通过氨基酸序列比对分析,得知LiMCS与盾叶薯蓣dz MCS具有较高的同源性。在盾叶薯蓣中,通过构建dz MCS基因的大肠杆菌表达载体,最终加强了大肠杆菌的MEP途径,尤其促进了胡萝卜素的合成与积累[16]。同时,Li MCS具有保守结构域,表明该基因编码的蛋白是具有生物功能的蛋白,为Li MCS基因的功能研究提供了理论依据。Li MCS基因编码的蛋白质定位于烟草叶片表皮细胞的叶绿体中,这与单萜在质体中经MEP途径合成相一致。‘西伯利亚’百合花香由花蕾期开始积累,在盛开期达到顶峰[19],而Li MCS基因主要在半开期表达量最高,推测该基因作为MEP途径上游基因,在半开期进行了大量的转录积累,逐步合成下游单萜产物,最终在盛花期花香得到大量释放。该基因主要在花瓣中发挥作用,这与‘西伯利亚’百合MEP途径中上游Li DXS基因、Li DXR基因和下游单萜合酶Li TPS基因的表达模式基本吻合[12-13]。目前,MCS基因在部分植物中已有研究。长春花MCS基因的过表达,增加了单萜吲哚生物碱的含量,这表明增加MCS基因的表达将有助于代谢向下游流动[15]。将青蒿Aa MCS基因在拟南芥中超表达,类胡萝卜素、叶绿素a和叶绿素b含量显著增加[17]。这些研究都表明MCS基因在萜烯类物质合成中起重要作用。
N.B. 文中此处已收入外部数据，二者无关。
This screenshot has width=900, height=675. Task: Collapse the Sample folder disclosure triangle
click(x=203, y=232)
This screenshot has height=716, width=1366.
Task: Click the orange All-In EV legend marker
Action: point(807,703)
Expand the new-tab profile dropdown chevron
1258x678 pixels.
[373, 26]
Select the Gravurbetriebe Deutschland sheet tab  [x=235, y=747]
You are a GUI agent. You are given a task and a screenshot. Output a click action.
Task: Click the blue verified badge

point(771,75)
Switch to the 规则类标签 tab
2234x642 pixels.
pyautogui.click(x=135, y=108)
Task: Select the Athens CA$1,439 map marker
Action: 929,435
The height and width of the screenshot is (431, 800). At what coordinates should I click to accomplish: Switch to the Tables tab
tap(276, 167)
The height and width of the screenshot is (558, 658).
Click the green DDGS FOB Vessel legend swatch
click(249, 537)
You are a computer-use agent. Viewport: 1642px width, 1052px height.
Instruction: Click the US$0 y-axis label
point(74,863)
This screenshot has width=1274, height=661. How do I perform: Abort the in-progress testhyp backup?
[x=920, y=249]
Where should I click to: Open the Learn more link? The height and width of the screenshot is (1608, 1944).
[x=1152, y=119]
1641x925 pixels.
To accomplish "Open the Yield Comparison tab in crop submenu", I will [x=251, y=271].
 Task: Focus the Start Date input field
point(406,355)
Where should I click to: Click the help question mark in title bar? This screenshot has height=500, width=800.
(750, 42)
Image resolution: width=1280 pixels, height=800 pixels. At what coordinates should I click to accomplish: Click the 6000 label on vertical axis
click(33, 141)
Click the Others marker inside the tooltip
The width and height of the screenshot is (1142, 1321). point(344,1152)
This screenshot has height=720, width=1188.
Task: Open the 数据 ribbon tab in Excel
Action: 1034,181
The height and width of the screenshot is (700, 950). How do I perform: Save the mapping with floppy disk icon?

Li MCS基因的克隆不仅扩充了百合的基因库,为今后花香调控相关的基因工程研究提供目的基因,还为萜烯类合成释放分子机制的深入探究奠定了基础。但本研究仅阐述了该基因相关的理化性质和表达模式,缺乏关于Li MCS基因调节‘西伯利亚’百合花香合成机制的研究,后续将会使用病毒诱导的基因沉默(VIGS)、瞬时过表达、启动子克隆等分子生物学技术对Li MCS基因的功能展开更深入的探究,最终明确Li MCS基因在‘西伯利亚’百合花香合成中的作用机制。